Source extract section start
Leonardo filled his notebooks — more than 5,000 pages with notes and drawings of the things he observed and invented. When he began to understand how “nature’s machines” worked, he tried to invent machines of his own. He designed drawbridges, mechanical diggers, a parachute and a life-jacket made of two layers of leather filled with air. He made several designs for flying machines, including one that was very like a modern helicopter.

LEONARDO AND LORENZO

Few people in Florence paid any attention to Leonardo’s inventions. He was a fine painter, they said, if you could get him to stick to work, but he was always off somewhere tinkering. Lorenzo was not even convinced of Leonardo’s talent as a painter. Leonardo was no scholar; his Latin was poor and his Greek was worse. Such a man, Lorenzo thought, could never be a truly great artist. Leonardo, for his part, thought that Lorenzo was too wrapped up in his old books. “Florence is too old-fashioned,” he said. “Lorenzo has taught the whole city to look backward.” When he grew tired of waiting for Lorenzo to give him projects to work on, Leonardo packed his painter’s tools and notebooks and moved to Milan.

Lorenzo was more generous with other artists. To help apprentices in their work, he planned a sculpture garden, a park filled with statues which the students could study and copy. It was in this garden that he came upon a youth called Michelangelo and admired a little statue the boy was carving. When he learned that Michelangelo was so poor that he might have to give up his lessons with his master, Lorenzo offered him a room in the Medici palace a place at his table and the money to go on with his work.
Source extract section end
Data listing section start
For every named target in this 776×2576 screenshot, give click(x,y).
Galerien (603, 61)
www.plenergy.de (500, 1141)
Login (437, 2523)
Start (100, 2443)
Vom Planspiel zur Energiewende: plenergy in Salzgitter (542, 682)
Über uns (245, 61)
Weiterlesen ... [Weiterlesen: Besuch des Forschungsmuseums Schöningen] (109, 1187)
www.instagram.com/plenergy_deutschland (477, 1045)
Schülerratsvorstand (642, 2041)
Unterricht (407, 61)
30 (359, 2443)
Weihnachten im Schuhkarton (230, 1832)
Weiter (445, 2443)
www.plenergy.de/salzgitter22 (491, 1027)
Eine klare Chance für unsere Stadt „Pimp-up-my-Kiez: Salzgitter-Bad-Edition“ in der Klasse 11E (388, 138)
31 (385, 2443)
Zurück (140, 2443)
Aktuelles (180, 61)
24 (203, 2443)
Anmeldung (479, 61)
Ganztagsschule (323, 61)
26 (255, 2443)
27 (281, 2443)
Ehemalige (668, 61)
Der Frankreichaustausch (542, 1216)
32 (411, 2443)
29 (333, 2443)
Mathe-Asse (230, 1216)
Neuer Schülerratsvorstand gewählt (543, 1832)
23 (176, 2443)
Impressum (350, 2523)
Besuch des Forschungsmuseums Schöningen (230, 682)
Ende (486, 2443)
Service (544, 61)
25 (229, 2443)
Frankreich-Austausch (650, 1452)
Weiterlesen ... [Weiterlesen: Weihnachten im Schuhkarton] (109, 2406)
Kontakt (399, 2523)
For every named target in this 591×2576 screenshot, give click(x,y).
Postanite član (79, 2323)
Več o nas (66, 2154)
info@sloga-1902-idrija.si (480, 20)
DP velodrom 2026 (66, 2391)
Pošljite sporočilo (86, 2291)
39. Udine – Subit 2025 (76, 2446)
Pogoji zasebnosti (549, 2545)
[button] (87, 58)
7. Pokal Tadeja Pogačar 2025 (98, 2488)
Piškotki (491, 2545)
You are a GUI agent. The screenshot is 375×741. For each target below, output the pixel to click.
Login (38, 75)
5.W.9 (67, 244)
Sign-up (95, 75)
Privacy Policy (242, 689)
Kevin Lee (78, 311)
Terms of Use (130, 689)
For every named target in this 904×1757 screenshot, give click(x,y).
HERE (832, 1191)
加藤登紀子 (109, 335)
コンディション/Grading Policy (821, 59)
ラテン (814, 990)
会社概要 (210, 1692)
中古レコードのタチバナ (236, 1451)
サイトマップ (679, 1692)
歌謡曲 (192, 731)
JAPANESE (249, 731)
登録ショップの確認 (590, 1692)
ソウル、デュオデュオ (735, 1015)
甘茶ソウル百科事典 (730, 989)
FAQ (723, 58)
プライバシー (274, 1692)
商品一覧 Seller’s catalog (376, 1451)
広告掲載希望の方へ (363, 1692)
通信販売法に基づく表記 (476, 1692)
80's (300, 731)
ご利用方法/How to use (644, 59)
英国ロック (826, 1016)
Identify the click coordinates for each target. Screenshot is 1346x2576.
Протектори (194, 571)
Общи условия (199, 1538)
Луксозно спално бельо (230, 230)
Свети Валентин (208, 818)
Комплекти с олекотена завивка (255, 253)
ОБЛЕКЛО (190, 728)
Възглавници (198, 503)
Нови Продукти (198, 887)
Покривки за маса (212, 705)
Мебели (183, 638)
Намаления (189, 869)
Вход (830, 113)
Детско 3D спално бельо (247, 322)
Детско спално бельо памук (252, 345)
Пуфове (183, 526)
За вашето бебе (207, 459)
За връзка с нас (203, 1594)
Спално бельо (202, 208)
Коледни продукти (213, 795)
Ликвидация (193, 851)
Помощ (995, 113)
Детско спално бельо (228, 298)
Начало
Data listing section end
** Task list **
[1] Reproduce the passage about Leonardo and Lorenzo from "Leonardo filled his" up to and including "a modern helicopter.".
[2] Answer these questions from the passage about Leonardo and Lorenzo:
(a) How many pages of notes and drawings did Leonardo's notebooks hold?
(b) To what city did Leonardo move after he tired of waiting for projects from Lorenzo?
(c) Where did Lorenzo come upon the young Michelangelo?

** Responses in order **
[1]
Leonardo filled his notebooks — more than 5,000 pages with notes and drawings of the things he observed and invented. When he began to understand how “nature’s machines” worked, he tried to invent machines of his own. He designed drawbridges, mechanical diggers, a parachute and a life-jacket made of two layers of leather filled with air. He made several designs for flying machines, including one that was very like a modern helicopter.

[2]
(a) More than 5,000 pages.
(b) Milan.
(c) In the sculpture garden Lorenzo planned for apprentices.